Re: [PATCH v3 2/3] workqueue: defer the worker wakeup outside pool->lock in __queue_work()

From: Breno Leitao

Date: Wed Jun 24 2026 - 07:19:51 EST


Hello Sebastian,

On Wed, Jun 24, 2026 at 10:47:56AM +0200, Sebastian Andrzej Siewior wrote:
> On 2026-06-16 06:33:32 [-0700], Breno Leitao wrote:
> > __queue_work() is the enqueue hot path: it inserts the work item and
> > calls kick_pool() while holding pool->lock. kick_pool() ends in a
> > wakeup, which takes the target task's rq->lock, so rq->lock nests under
> > pool->lock on every enqueue that wakes a worker on a contended unbound
> > pool.
> >
> > Use kick_pool_pick() to select and claim the worker under pool->lock,
> > queue it on an on-stack wake_q, and issue the wakeup with wake_up_q()
> > right after dropping the lock via raw_spin_unlock_wake(). Worker
> > selection, wake_cpu setup and claiming the worker off pool->idle_list
> > still happen under the lock; only the rq->lock acquisition moves out.
> >
> > Signed-off-by: Breno Leitao <leitao@xxxxxxxxxx>
>
> > --- a/kernel/workqueue.c
> > +++ b/kernel/workqueue.c
>
> > out:
> > - raw_spin_unlock(&pool->lock);
> > + raw_spin_unlock_wake(&pool->lock, &wakeq);
> > rcu_read_unlock();
> > }
>
> It is not wrong but I am not sure if this is really needed here. The
> pattern
> preempt_disable();
> raw_spin_unlock();
> wake_up_q()
> preempt_enable();
>
> is used to prevent task preemption after the unlock operation.

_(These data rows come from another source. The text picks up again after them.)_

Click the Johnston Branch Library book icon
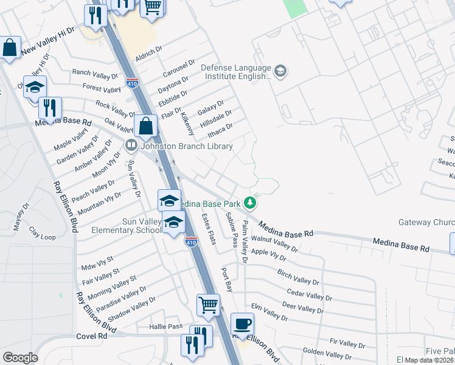point(130,146)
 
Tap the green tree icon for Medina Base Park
point(249,202)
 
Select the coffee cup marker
point(242,324)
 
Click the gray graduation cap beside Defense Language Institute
point(280,72)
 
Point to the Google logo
point(20,357)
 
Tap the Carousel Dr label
point(179,69)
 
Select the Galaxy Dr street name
point(210,108)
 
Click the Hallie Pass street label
point(166,327)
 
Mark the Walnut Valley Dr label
point(274,245)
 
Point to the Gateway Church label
point(426,223)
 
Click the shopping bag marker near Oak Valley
point(146,127)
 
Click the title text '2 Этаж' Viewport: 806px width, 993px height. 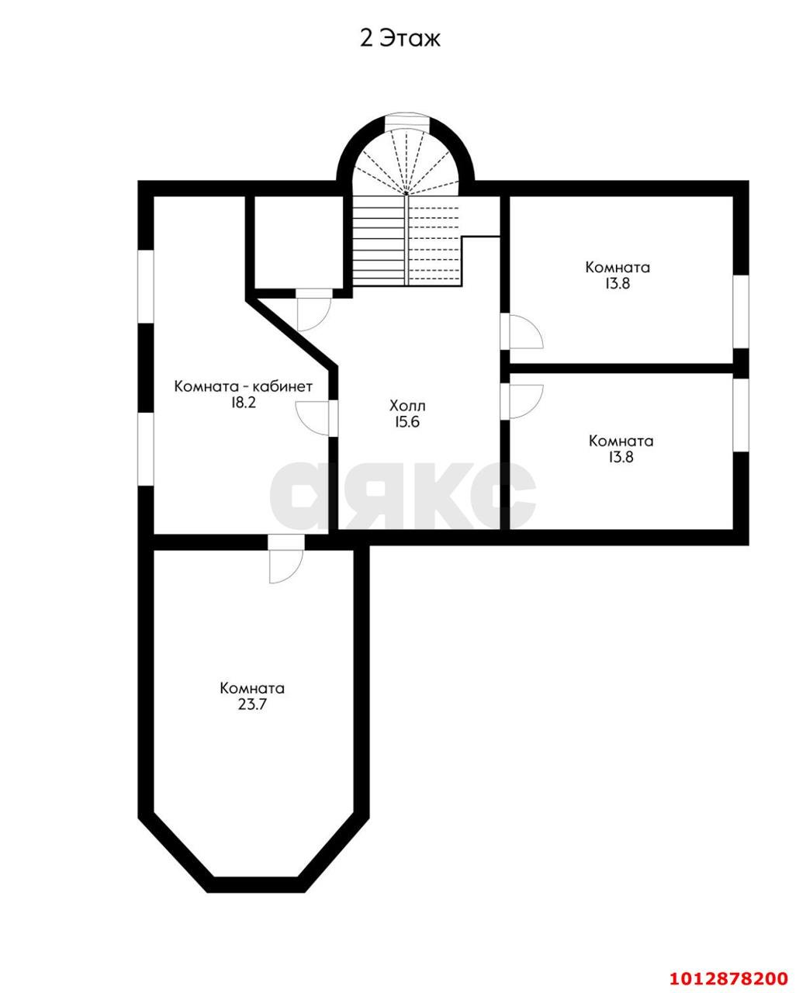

The
> futex/ locking code needs to wake a task but before the unlock operation
> the task priority might have been lowered as result of dropping the
> lock. This means it might not be the task with the highest priority in
> the system and the task with highest is not yet active and we schedule a
> task in middle in the instead.
> To form this easier: say we have Task A prio=1, B prio=2 and C prio=3
> with higher number higher priority.
> A owns a lock and is preempted by B. C gets on the CPU preempts B. C
> wants A's lock so it passes its priority to A (PI-boost) and goes idle.
> A gets on the CPU and unlocks.
> Now: As part of the unlock operation (before the raw_spin_unlock()) A
> goes back to its initial priority and C is not yet woken up meaning B is
> the task with highest priority and the held raw_spinlock_t is the only
> thing preventing scheduling. So we disable preemption, unlock and then
> perform the wake-up so C becomes the next candidate (as it should be) to
> occupy the CPU.
> Otherwise it would be B which means per definition a task with lower
> priority runs before a task with higher priority.
>
> I don't think workqueue has this requirements here. Worst case something
> else gets on the CPU and worker wakeup is delayed until the task is
> scheduled again. It could be fine since the preemption could happen
> before queue-work().
> It probably does not lead to a huge performance
> regression but who knows.
>
> Your goal was to lower the contention on the pool lock during the wake
> up which you achieved. The __queue_work() remains still not preemptible
> until after the wake up which might be fine.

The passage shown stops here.